Document and screenshot pointing entries:

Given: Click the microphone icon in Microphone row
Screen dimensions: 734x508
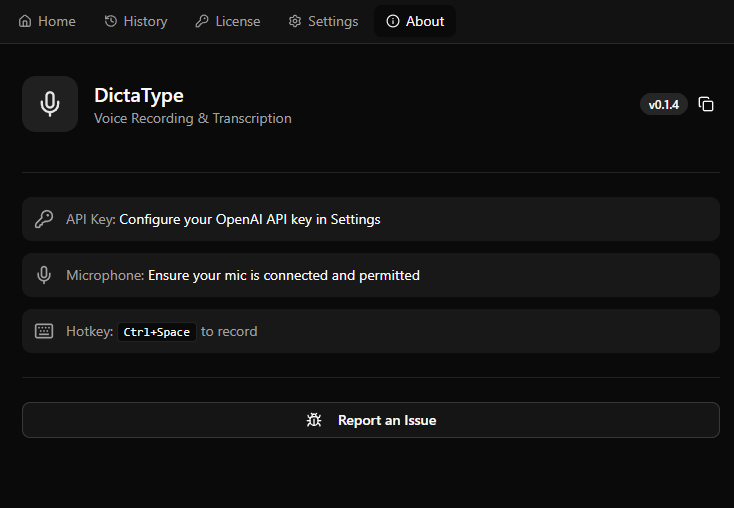Looking at the screenshot, I should (44, 275).
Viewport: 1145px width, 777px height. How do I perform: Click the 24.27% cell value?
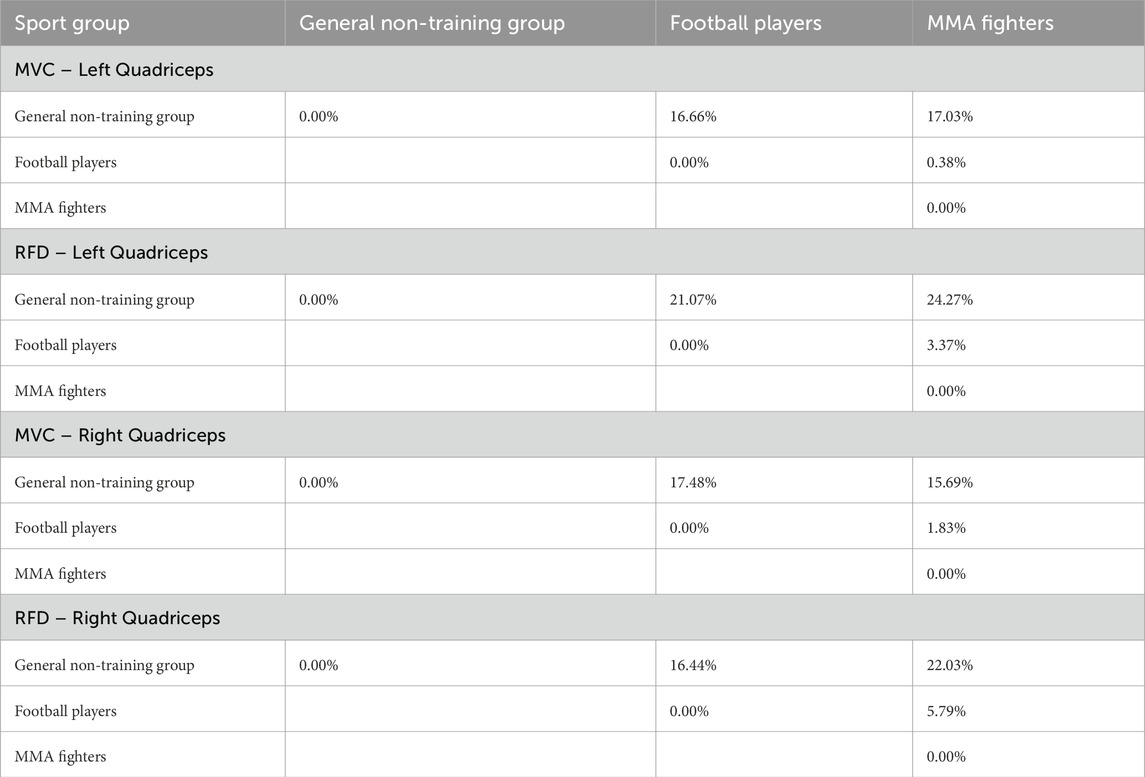(x=949, y=299)
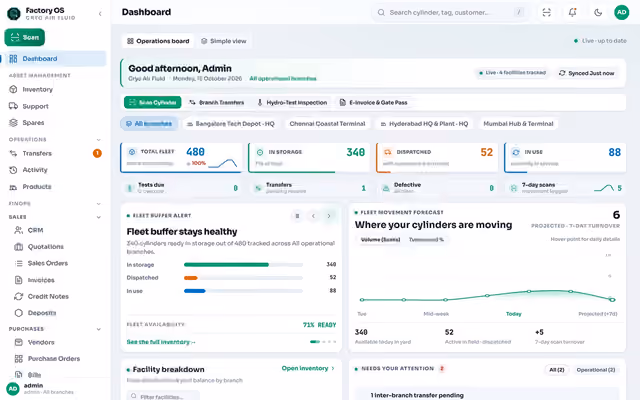Go to next fleet alert slide

[x=329, y=216]
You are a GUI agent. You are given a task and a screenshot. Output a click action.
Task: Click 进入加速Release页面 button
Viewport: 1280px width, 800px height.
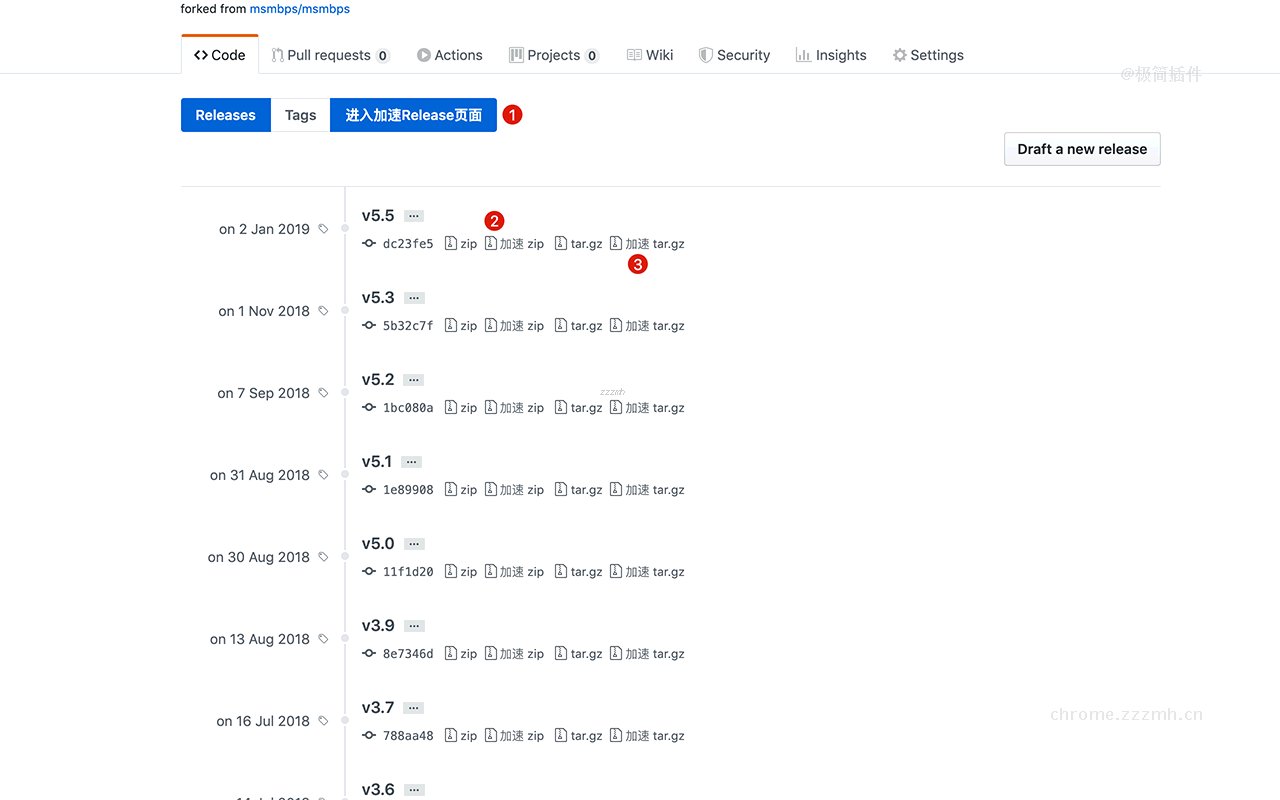tap(413, 115)
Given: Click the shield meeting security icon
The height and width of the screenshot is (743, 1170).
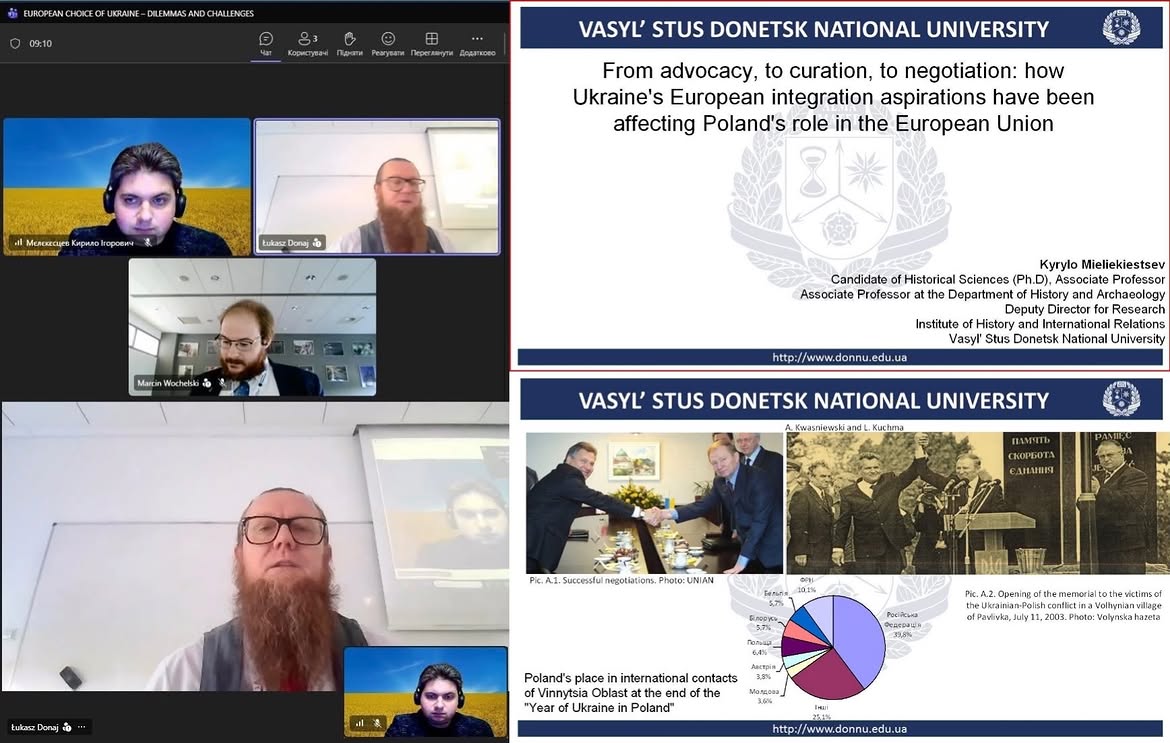Looking at the screenshot, I should [x=15, y=43].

**TASK INSTRUCTIONS**
Edit the material above by changing each "Viewport" to "Browser window" and leaving everything else as it is. Omit the pictures from your answer.

**FINAL RESULT**
Given: Click the microphone icon in Microphone row
Screen dimensions: 734x508
Looking at the screenshot, I should (44, 275).
Browser window: 1145px width, 777px height. How do I perform: Click the 24.27% cell value?
(x=949, y=299)
Go to next fleet alert slide

[x=329, y=216]
You are a GUI agent. You are given a task and a screenshot. Output a click action.
Task: Click 进入加速Release页面 button
Browser window: 1280px width, 800px height.
tap(413, 115)
Given: Click the shield meeting security icon
The height and width of the screenshot is (743, 1170).
Looking at the screenshot, I should [x=15, y=43].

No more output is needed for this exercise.